Stored data entries
----------------
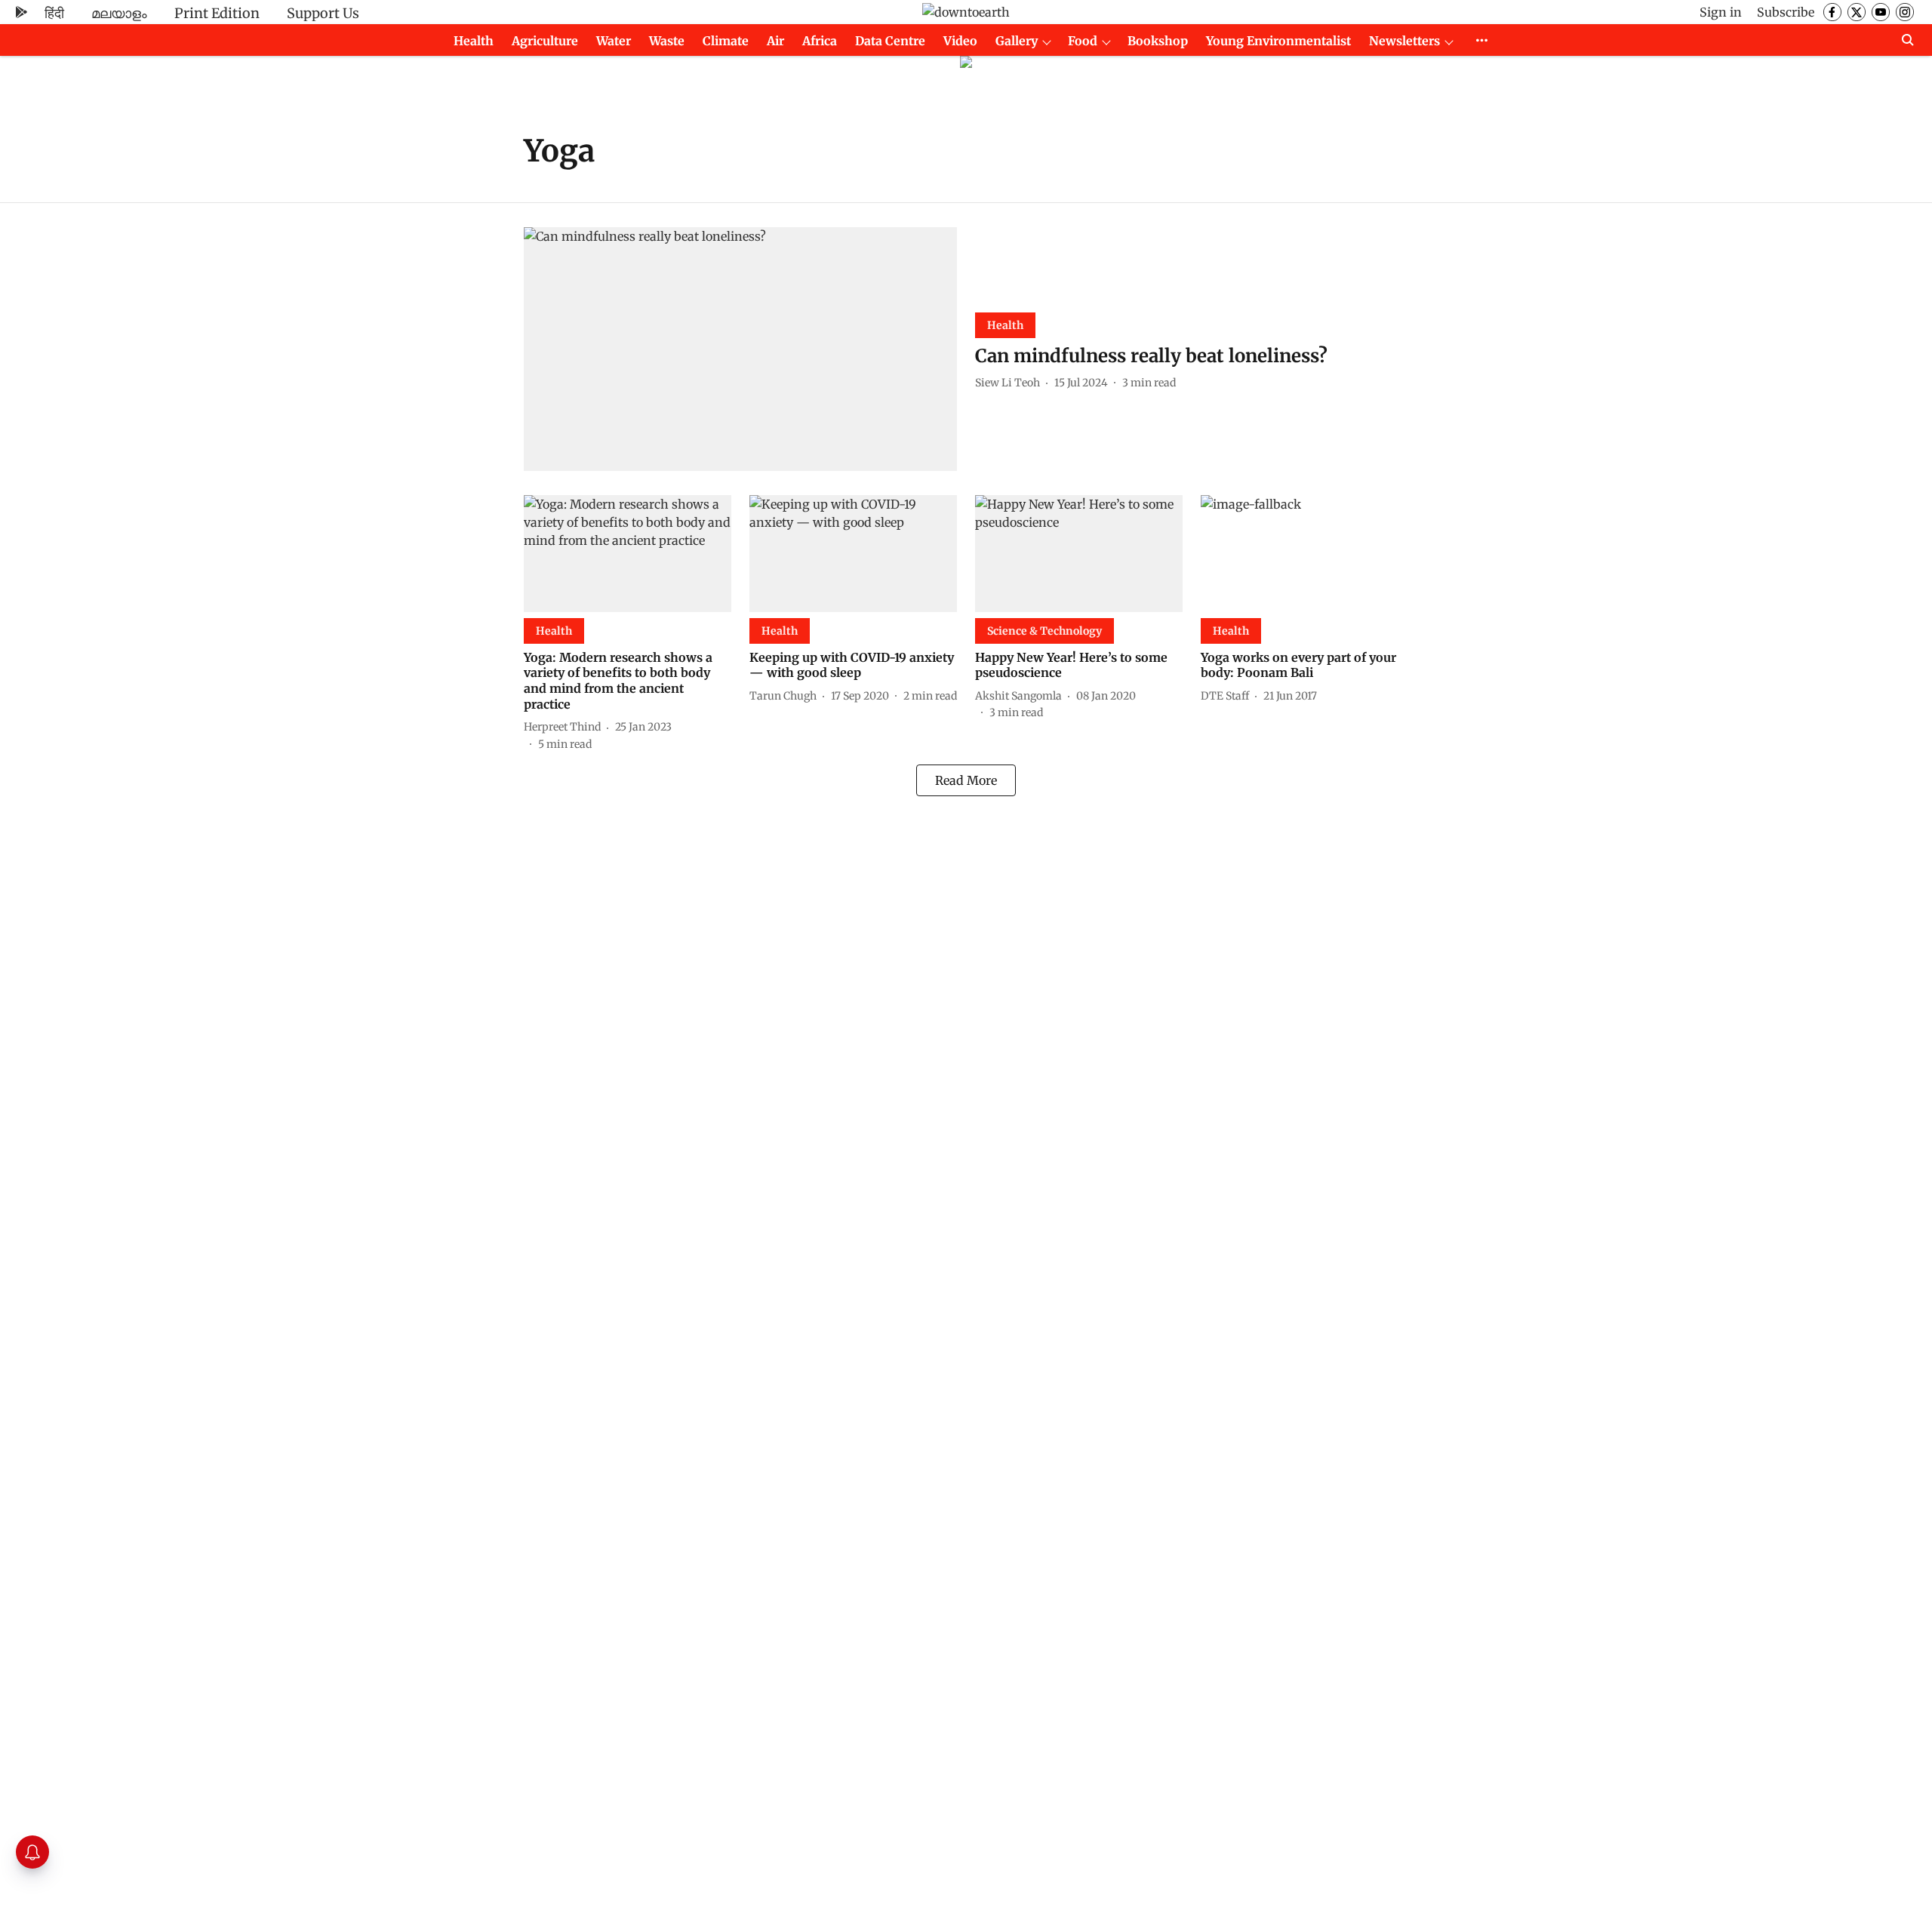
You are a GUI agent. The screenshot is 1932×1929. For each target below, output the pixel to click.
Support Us (323, 13)
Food (1082, 40)
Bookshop (1158, 40)
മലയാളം (119, 13)
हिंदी (54, 13)
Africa (819, 40)
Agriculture (545, 40)
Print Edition (217, 13)
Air (775, 40)
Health (474, 40)
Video (960, 40)
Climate (726, 40)
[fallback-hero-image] (740, 349)
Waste (667, 40)
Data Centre (890, 40)
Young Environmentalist (1278, 40)
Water (613, 40)
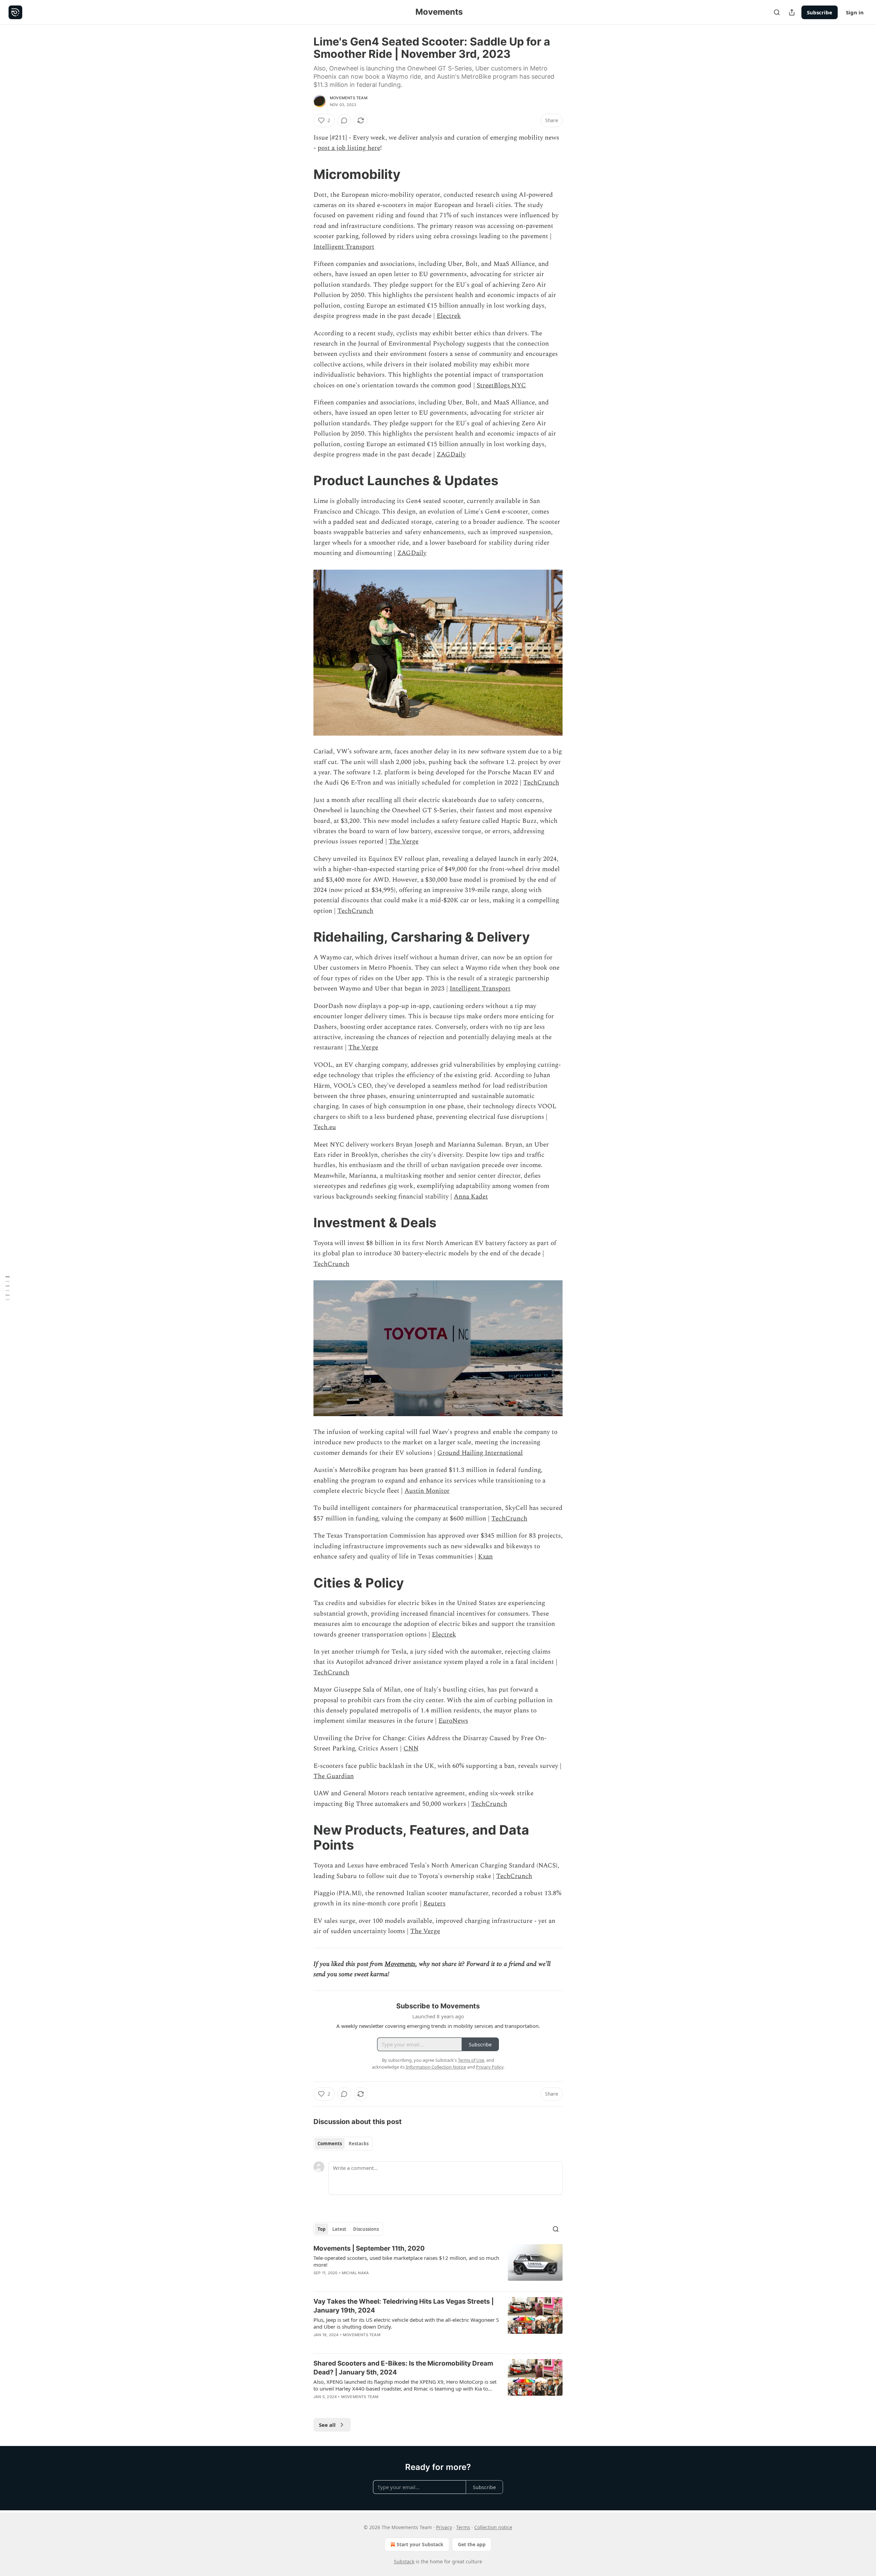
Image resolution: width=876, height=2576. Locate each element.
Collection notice (493, 2527)
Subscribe (819, 12)
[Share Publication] (792, 12)
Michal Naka (355, 2272)
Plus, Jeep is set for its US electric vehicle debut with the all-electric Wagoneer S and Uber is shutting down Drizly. (406, 2323)
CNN (410, 1748)
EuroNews (453, 1721)
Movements (400, 1964)
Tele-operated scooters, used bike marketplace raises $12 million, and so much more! (406, 2261)
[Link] (303, 174)
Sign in (855, 12)
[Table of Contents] (7, 1288)
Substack (404, 2561)
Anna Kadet (471, 1197)
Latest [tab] (339, 2229)
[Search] (777, 12)
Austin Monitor (427, 1491)
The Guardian (333, 1776)
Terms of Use (471, 2060)
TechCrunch (541, 783)
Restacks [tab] (359, 2143)
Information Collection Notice (436, 2067)
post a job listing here (349, 148)
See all (327, 2424)
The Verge (403, 841)
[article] (438, 2265)
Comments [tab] (330, 2143)
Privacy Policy (489, 2067)
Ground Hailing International (480, 1453)
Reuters (434, 1903)
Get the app (472, 2544)
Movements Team (349, 97)
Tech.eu (324, 1127)
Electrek (449, 316)
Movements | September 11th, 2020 (369, 2248)
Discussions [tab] (366, 2229)
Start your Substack (420, 2544)
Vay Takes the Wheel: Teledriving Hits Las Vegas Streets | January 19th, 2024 (403, 2305)
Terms (463, 2527)
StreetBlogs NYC (501, 385)
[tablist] (343, 2143)
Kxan (485, 1557)
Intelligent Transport (343, 247)
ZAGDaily (451, 454)
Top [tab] (321, 2229)
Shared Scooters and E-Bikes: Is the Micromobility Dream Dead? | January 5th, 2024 (403, 2367)
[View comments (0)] (344, 120)
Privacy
----------------
■ YOUR GOAL
Reproduce every entry above in full and exactly, though not its pictures.

■ RESULT OF THE EXERCISE
You are a GUI agent. The screenshot is 1932×1929. For each target below, output the pixel to click.
Support Us (323, 13)
Food (1082, 40)
Bookshop (1158, 40)
മലയാളം (119, 13)
हिंदी (54, 13)
Africa (819, 40)
Agriculture (545, 40)
Print Edition (217, 13)
Air (775, 40)
Health (474, 40)
Video (960, 40)
Climate (726, 40)
[fallback-hero-image] (740, 349)
Waste (667, 40)
Data Centre (890, 40)
Young Environmentalist (1278, 40)
Water (613, 40)
Image resolution: width=876, height=2576. Locate each element.
Collection notice (493, 2527)
Subscribe (819, 12)
[Share Publication] (792, 12)
Michal Naka (355, 2272)
Plus, Jeep is set for its US electric vehicle debut with the all-electric Wagoneer S and Uber is shutting down Drizly. (406, 2323)
CNN (410, 1748)
EuroNews (453, 1721)
Movements (400, 1964)
Tele-operated scooters, used bike marketplace raises $12 million, and so much more! (406, 2261)
[Link] (303, 174)
Sign in (855, 12)
[Table of Contents] (7, 1288)
Substack (404, 2561)
Anna Kadet (471, 1197)
Latest [tab] (339, 2229)
[Search] (777, 12)
Austin Monitor (427, 1491)
The Guardian (333, 1776)
Terms of Use (471, 2060)
TechCrunch (541, 783)
Restacks [tab] (359, 2143)
Information Collection Notice (436, 2067)
post a job listing here (349, 148)
See all (327, 2424)
The Verge (403, 841)
[article] (438, 2265)
Comments [tab] (330, 2143)
Privacy Policy (489, 2067)
Ground Hailing International (480, 1453)
Reuters (434, 1903)
Get the app (472, 2544)
Movements Team (349, 97)
Tech.eu (324, 1127)
Electrek (449, 316)
Movements | September 11th, 2020 (369, 2248)
Discussions [tab] (366, 2229)
Start your Substack (420, 2544)
Vay Takes the Wheel: Teledriving Hits Las Vegas Streets | January 19th, 2024 (403, 2305)
Terms (463, 2527)
StreetBlogs NYC (501, 385)
[tablist] (343, 2143)
Kxan (485, 1557)
Intelligent Transport (343, 247)
ZAGDaily (451, 454)
Top [tab] (321, 2229)
Shared Scooters and E-Bikes: Is the Micromobility Dream Dead? | January 5th, 2024 (403, 2367)
[View comments (0)] (344, 120)
Privacy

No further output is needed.